■ **DIRECTIONS**
Find the line with "Twitter (33, 2406)" in the records below. Copy it and every line after it, up to and including the line with "Fantasy.se (62, 9)".

::: WORKING DATA

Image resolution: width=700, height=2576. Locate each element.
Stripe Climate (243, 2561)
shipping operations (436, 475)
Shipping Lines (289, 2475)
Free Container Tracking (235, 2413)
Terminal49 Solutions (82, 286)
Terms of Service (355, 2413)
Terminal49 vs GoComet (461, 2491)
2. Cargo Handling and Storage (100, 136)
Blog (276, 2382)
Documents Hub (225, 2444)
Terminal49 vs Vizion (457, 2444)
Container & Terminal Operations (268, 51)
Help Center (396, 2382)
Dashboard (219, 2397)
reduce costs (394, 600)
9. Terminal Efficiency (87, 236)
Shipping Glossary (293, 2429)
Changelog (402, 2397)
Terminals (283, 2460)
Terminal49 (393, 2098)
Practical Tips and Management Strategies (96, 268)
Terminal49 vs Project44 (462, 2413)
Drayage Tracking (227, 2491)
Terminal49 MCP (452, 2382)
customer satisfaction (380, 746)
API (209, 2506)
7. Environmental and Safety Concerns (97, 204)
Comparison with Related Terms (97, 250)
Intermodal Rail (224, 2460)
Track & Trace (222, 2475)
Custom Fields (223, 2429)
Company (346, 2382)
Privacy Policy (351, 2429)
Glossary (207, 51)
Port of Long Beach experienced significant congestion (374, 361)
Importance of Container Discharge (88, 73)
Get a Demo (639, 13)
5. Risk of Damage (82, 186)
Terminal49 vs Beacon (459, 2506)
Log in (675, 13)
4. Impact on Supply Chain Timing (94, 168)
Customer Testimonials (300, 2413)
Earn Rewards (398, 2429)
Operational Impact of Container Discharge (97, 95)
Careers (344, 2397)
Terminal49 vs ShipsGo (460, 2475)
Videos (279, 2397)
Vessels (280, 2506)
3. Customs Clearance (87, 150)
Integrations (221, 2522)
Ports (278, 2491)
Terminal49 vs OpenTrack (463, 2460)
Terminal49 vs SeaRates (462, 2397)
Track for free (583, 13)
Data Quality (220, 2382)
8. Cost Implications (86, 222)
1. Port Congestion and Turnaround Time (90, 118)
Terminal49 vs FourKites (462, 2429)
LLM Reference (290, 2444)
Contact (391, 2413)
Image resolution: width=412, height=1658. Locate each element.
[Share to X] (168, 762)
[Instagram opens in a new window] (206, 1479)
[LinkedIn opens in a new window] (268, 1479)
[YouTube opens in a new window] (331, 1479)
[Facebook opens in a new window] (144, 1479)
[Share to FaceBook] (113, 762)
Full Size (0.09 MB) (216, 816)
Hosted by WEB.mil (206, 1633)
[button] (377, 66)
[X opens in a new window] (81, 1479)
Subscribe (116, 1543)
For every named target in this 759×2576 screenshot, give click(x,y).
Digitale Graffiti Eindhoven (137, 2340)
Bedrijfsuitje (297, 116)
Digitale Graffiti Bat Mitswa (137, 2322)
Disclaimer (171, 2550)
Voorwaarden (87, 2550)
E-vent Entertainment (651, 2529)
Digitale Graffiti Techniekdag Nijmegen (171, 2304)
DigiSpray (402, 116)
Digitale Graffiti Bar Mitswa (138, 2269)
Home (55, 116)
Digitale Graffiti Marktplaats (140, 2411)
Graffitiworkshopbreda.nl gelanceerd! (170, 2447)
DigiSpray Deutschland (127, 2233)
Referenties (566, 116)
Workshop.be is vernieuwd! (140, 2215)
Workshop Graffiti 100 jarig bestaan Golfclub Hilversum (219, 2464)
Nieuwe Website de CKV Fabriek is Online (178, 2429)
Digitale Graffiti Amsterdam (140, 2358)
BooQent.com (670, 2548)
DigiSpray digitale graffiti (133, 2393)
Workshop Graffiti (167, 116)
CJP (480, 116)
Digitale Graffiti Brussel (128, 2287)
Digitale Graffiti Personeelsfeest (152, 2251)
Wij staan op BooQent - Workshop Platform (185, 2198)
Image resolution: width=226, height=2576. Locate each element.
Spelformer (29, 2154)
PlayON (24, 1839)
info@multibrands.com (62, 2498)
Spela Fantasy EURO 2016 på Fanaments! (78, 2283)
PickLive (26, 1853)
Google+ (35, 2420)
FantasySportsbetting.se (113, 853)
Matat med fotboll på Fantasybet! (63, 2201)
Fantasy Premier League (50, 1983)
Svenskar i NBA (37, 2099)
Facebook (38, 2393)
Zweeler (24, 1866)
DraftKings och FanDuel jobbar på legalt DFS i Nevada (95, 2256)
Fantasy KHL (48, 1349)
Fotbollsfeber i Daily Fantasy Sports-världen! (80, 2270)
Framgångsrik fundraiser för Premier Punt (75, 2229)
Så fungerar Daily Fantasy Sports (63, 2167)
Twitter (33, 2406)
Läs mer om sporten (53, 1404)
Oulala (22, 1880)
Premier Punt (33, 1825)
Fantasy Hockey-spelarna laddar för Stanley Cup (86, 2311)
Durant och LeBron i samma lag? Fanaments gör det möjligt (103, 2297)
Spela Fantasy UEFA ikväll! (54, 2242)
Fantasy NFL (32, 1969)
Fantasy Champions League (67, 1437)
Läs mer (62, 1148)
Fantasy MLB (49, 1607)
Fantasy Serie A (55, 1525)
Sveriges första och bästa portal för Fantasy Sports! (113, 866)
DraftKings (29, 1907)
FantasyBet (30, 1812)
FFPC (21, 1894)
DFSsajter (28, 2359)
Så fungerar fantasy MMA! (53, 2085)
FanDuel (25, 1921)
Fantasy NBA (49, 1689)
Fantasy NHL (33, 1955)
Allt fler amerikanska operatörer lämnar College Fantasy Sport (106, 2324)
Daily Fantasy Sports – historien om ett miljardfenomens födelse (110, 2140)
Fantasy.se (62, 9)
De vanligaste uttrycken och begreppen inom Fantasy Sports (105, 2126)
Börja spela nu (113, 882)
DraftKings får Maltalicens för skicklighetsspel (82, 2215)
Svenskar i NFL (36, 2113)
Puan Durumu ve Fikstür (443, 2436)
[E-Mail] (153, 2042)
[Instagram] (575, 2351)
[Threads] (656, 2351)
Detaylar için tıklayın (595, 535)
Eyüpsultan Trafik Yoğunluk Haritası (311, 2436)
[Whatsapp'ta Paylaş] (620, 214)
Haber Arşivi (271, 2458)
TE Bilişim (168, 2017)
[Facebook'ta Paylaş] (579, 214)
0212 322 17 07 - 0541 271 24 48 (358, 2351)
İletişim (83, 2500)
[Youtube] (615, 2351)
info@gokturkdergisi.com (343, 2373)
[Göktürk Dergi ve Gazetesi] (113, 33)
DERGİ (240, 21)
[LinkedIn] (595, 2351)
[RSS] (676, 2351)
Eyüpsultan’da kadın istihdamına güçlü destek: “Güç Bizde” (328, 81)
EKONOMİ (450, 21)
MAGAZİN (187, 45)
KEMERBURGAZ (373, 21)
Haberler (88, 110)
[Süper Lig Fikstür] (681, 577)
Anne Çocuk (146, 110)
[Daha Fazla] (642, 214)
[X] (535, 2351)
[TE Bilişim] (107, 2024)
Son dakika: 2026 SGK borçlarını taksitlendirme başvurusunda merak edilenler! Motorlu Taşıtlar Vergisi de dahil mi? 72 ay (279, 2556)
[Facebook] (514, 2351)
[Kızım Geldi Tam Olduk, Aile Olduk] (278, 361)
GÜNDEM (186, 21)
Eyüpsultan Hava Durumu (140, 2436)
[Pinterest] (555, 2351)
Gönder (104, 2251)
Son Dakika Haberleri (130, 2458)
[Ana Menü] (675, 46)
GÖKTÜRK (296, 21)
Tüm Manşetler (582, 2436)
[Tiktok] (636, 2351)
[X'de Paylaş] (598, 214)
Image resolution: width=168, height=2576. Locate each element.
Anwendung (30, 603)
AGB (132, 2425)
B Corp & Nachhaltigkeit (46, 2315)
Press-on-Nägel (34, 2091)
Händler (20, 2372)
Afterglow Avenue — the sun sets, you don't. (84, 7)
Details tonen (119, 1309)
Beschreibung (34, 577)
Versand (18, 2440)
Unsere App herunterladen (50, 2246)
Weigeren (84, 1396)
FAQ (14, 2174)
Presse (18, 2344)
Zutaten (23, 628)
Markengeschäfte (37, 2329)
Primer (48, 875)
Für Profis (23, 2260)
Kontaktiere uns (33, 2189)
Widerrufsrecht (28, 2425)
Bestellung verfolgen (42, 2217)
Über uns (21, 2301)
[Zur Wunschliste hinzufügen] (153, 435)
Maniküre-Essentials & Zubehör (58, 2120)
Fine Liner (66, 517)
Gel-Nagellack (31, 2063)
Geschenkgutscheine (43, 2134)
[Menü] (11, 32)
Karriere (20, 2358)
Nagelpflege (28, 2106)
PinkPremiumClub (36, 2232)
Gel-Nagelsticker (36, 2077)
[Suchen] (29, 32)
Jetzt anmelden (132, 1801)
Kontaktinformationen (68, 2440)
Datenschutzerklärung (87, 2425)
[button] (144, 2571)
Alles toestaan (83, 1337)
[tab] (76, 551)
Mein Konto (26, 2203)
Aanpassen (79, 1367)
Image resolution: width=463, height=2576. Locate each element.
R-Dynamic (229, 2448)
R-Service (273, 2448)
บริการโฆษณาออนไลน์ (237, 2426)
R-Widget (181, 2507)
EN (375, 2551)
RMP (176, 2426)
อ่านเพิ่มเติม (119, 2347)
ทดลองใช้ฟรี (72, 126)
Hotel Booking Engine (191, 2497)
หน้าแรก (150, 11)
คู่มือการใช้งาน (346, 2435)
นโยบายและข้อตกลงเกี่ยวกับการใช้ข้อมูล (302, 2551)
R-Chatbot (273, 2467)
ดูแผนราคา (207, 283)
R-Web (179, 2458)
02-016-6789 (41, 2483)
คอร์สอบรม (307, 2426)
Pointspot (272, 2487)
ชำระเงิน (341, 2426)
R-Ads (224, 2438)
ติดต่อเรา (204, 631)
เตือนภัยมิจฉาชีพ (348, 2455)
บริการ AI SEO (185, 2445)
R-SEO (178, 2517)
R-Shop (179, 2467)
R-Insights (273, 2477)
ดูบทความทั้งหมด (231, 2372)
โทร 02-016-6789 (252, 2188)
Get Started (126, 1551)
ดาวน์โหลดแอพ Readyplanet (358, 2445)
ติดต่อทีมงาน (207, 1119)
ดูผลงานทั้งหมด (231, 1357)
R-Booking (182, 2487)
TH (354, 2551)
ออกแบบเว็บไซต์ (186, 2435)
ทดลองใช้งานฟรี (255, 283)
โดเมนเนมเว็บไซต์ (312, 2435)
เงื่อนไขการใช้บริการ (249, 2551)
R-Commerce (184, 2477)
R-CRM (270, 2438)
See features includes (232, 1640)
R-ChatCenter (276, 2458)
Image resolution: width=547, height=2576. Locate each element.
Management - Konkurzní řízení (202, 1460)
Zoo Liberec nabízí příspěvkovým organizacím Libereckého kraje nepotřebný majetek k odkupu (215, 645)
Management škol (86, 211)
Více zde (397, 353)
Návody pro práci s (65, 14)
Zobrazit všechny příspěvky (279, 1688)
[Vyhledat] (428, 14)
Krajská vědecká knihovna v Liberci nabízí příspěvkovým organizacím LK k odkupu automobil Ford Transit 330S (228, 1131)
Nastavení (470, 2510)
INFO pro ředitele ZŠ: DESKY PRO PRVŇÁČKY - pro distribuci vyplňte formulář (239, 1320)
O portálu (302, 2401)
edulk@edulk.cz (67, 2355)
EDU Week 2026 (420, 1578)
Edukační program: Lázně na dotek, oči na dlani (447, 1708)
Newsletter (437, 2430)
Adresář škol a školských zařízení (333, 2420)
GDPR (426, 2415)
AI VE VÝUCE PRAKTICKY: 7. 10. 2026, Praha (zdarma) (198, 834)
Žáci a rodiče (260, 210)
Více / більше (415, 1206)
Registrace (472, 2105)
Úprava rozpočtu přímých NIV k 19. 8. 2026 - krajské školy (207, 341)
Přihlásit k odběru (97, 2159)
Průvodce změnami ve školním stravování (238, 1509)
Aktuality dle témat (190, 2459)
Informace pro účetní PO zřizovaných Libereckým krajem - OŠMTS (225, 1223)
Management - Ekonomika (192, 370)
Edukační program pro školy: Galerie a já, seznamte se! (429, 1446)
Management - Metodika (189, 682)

::::::

■ **ANSWER AREA**
Twitter (33, 2406)
Läs mer om sporten (53, 1404)
Oulala (22, 1880)
Premier Punt (33, 1825)
Fantasy Hockey-spelarna laddar för Stanley Cup (86, 2311)
Durant och LeBron i samma lag? Fanaments gör det möjligt (103, 2297)
Spela Fantasy UEFA ikväll! (54, 2242)
Fantasy NFL (32, 1969)
Fantasy Champions League (67, 1437)
Läs mer (62, 1148)
Fantasy MLB (49, 1607)
Fantasy Serie A (55, 1525)
Sveriges första och bästa portal för Fantasy Sports! (113, 866)
DraftKings (29, 1907)
FantasyBet (30, 1812)
FFPC (21, 1894)
DFSsajter (28, 2359)
Så fungerar fantasy MMA! (53, 2085)
FanDuel (25, 1921)
Fantasy NBA (49, 1689)
Fantasy NHL (33, 1955)
Allt fler amerikanska operatörer lämnar College Fantasy Sport (106, 2324)
Daily Fantasy Sports – historien om ett miljardfenomens födelse (110, 2140)
Fantasy.se (62, 9)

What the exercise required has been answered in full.